• [GIVEN EXERCISE]: Copy out the lines exactly, from the line containing "Describe the element at coordinates (162, 82)" through the last line of the records, both included.

• [RECORDS PROVIDED]:

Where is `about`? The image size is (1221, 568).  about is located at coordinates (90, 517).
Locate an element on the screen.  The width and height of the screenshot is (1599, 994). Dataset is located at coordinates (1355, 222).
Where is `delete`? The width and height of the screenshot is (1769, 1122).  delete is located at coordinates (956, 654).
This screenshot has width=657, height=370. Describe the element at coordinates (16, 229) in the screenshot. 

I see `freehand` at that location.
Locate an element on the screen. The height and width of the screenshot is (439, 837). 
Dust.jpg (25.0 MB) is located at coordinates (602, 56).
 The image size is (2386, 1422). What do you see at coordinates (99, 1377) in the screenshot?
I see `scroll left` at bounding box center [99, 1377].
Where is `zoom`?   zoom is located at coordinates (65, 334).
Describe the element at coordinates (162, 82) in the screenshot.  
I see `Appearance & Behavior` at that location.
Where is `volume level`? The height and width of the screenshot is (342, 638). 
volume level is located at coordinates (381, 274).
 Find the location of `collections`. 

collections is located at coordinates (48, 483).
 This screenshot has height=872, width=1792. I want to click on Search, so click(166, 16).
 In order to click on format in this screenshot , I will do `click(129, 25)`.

• [OUTPUT OF THE EXERCISE]:
Describe the element at coordinates (162, 82) in the screenshot.  
I see `Appearance & Behavior` at that location.
Where is `volume level`? The height and width of the screenshot is (342, 638). 
volume level is located at coordinates (381, 274).
 Find the location of `collections`. 

collections is located at coordinates (48, 483).
 This screenshot has height=872, width=1792. I want to click on Search, so click(166, 16).
 In order to click on format in this screenshot , I will do `click(129, 25)`.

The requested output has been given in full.